S.F., Oakland at Forefront of U.S. Minimum Wage Movement (SF Chronicle)
A proposition on the ballot this November will raise San Francisco’s minimum wage to $15 an hour by July 2018, and it’s expected to pass by wide margins, writes John Coté.
Americans Have No Idea How the Government Spends Money (WaPo)
Christopher Ingraham reports on a quiz given by the Pew Research Center. The results show that a third of Americans incorrectly think the government spends more on foreign aid than Social Security.
What to Watch on Jobs Day: Nominal Wages, Teacher Gap, and Upward Revisions (Working Economics)
Elise Gould explains why these three data points will be her focus in analyzing the jobs report, and says this month is a good time to look at the teacher gap to see whether public education jobs have bounced back.
People Who Warned the Fed Are Very Smart and Very Wrong (Bloomberg Businessweek)
Peter Coy looks back at a 2010 letter from a group of economists to the Federal Reserve, which warned against quantitative easing. He shares some of the writers’ explanations for their incorrect predictions.
Poverty Isn’t Just About Not Having Much; It’s About Never Knowing How Much You’re Going to Have (Vox)

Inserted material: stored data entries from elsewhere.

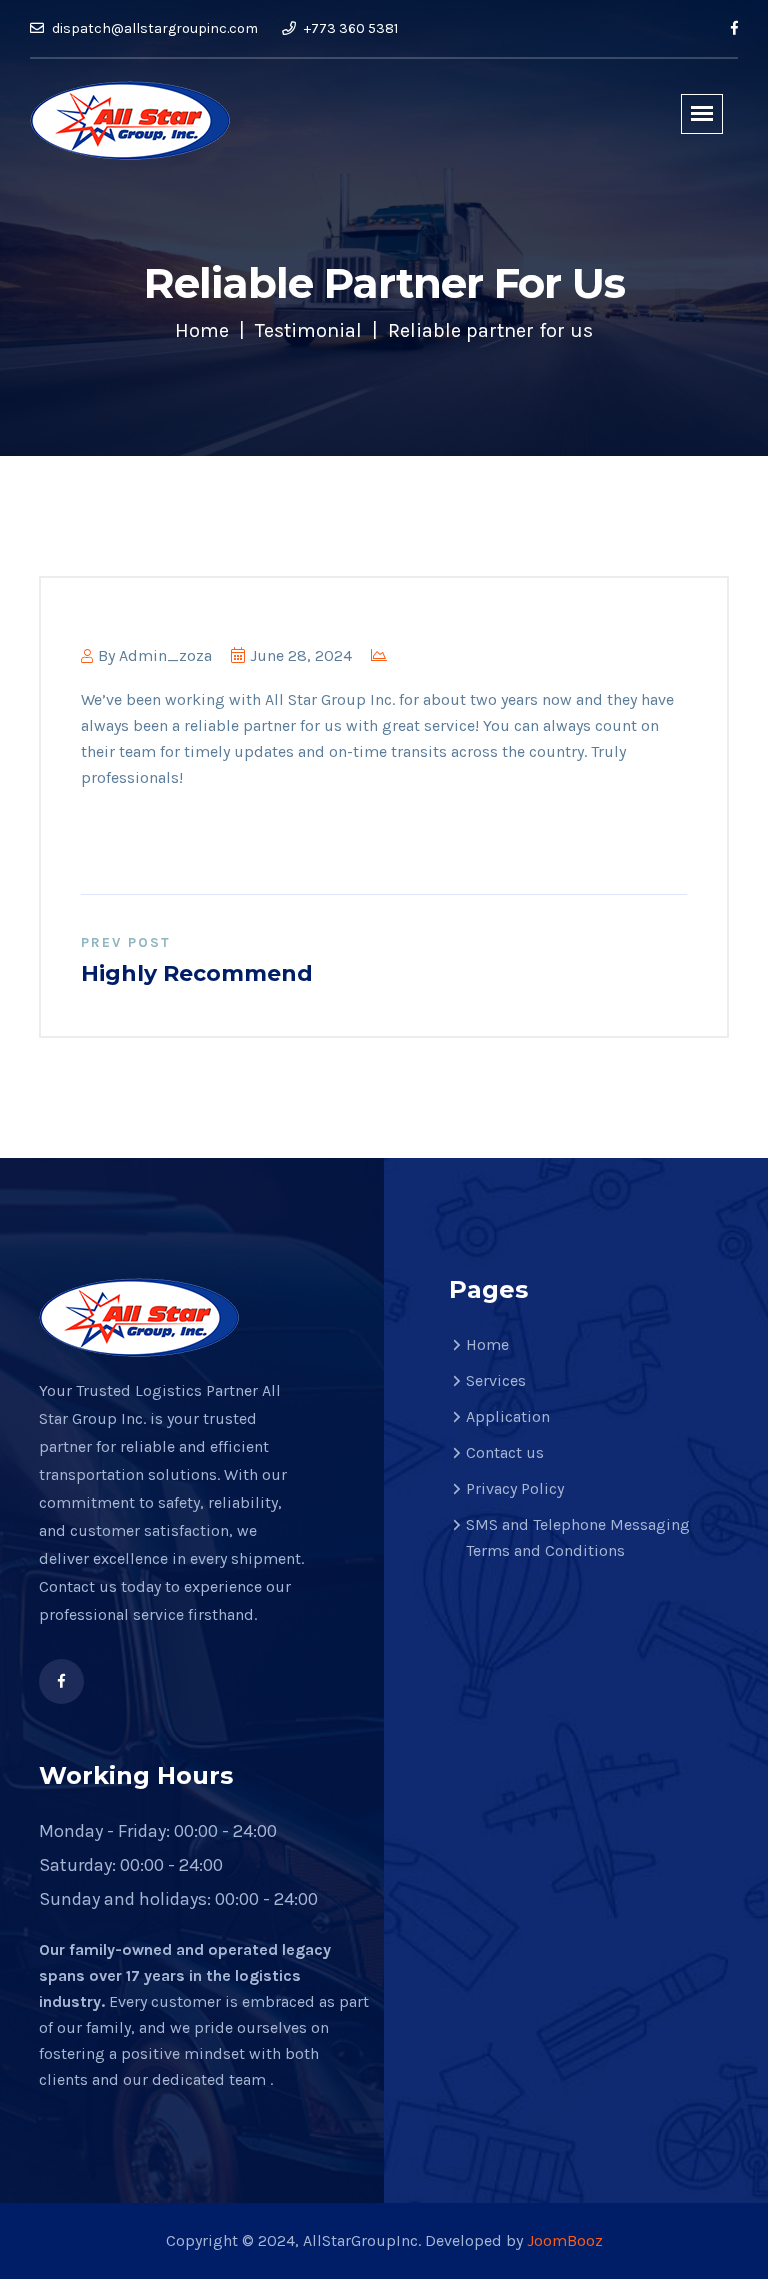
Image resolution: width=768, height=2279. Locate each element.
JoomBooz (565, 2240)
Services (496, 1380)
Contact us (505, 1452)
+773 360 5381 (349, 28)
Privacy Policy (515, 1488)
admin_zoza (165, 655)
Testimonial (308, 330)
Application (508, 1416)
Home (202, 330)
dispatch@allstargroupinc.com (153, 28)
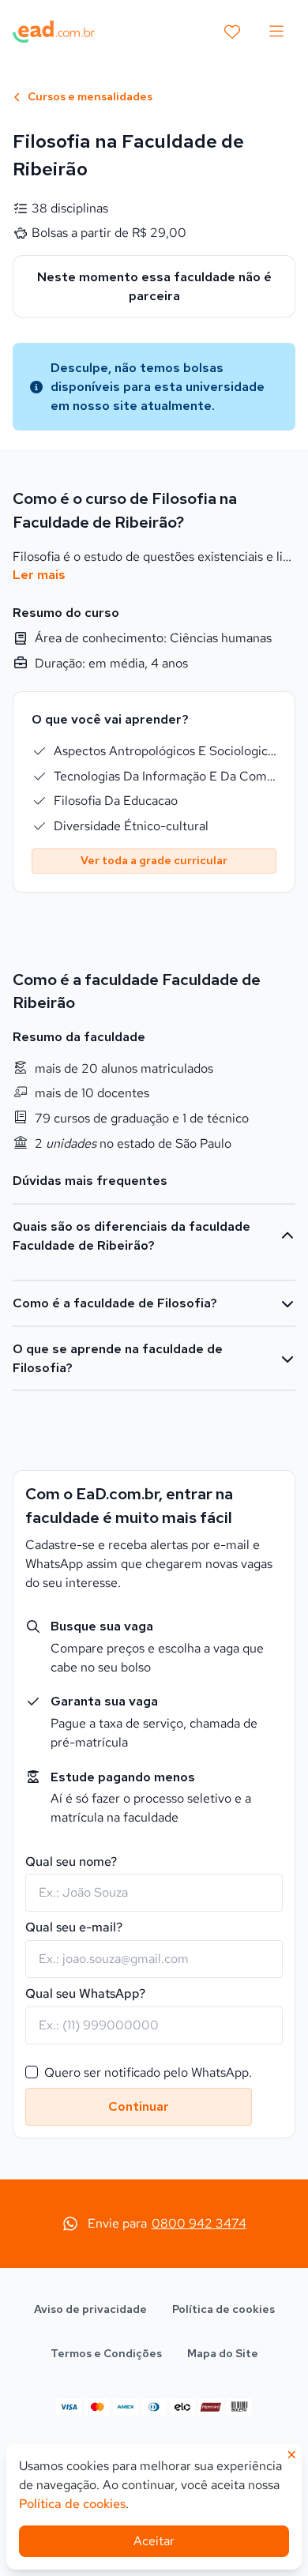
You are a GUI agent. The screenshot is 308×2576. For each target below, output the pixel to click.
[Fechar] (281, 1046)
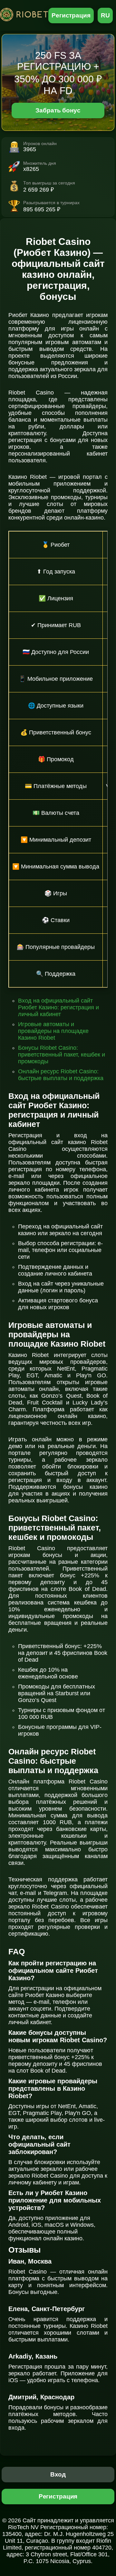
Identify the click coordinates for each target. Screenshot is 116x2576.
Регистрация (71, 15)
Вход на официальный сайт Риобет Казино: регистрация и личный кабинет (58, 1007)
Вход (58, 2474)
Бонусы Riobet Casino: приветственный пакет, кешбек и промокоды (61, 1055)
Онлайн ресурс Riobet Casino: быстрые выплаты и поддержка (60, 1074)
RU (105, 15)
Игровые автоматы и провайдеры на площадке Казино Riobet (53, 1031)
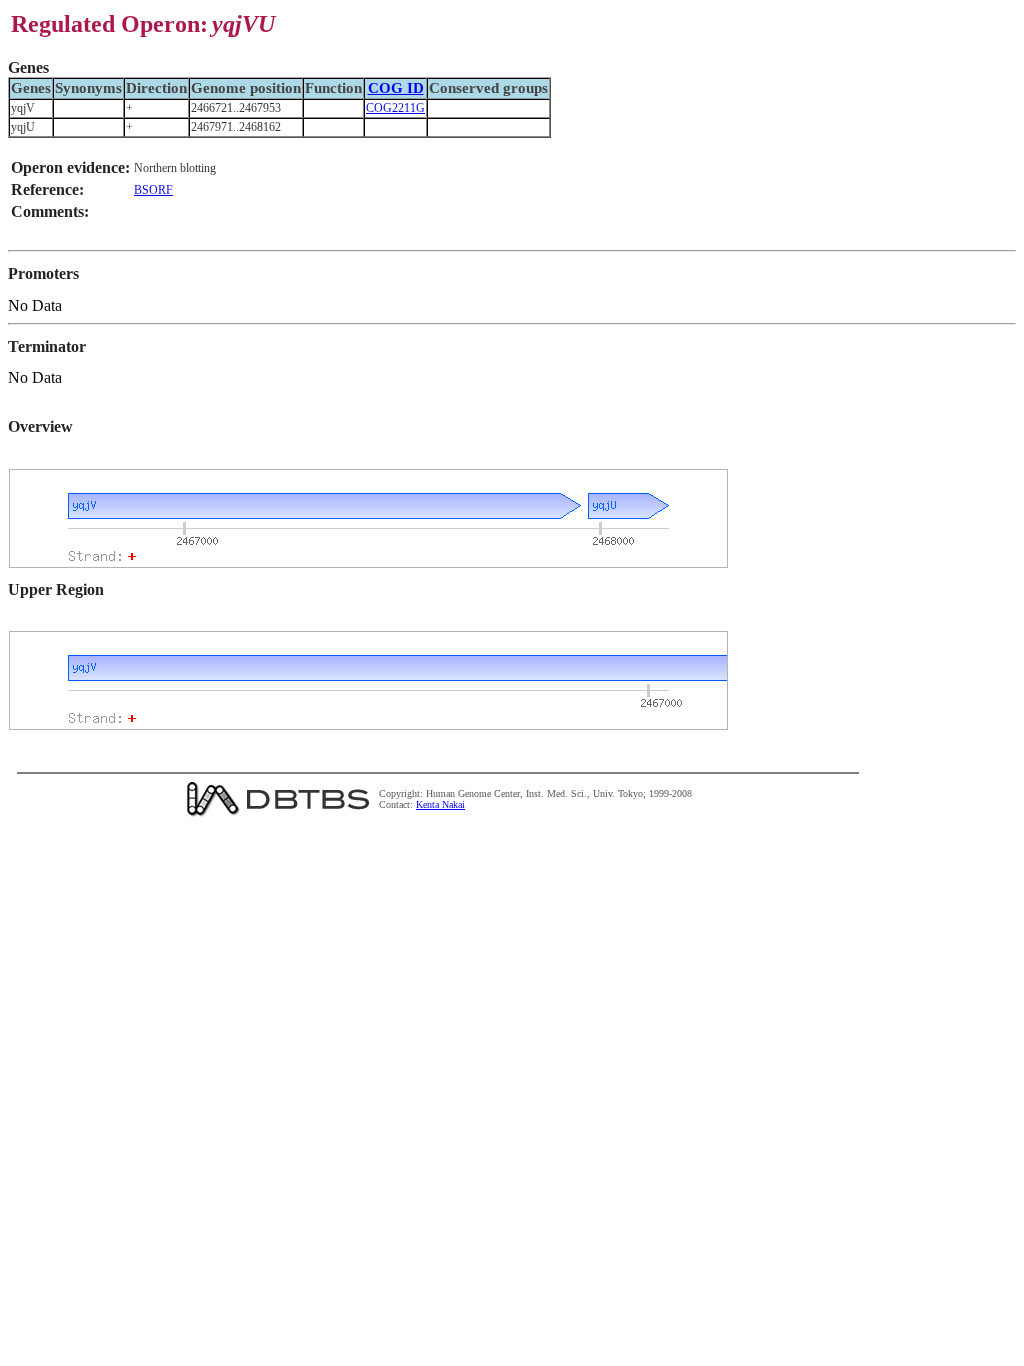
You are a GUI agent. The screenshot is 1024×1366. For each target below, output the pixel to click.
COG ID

Danielle Kurtzleben looks at data on the vast swings in monthly income that low-to-moderate-income households experience, which make it nearly impossible to plan ahead.
Chart: The Typical White Family Is 20 Times Wealthier Than the Typical Black Family (Mother Jones)
Dave Gilson explains that while the income gap between white and Black households is significant, the wealth gap is even greater – and it’s the wealth gap that sustains generational inequality.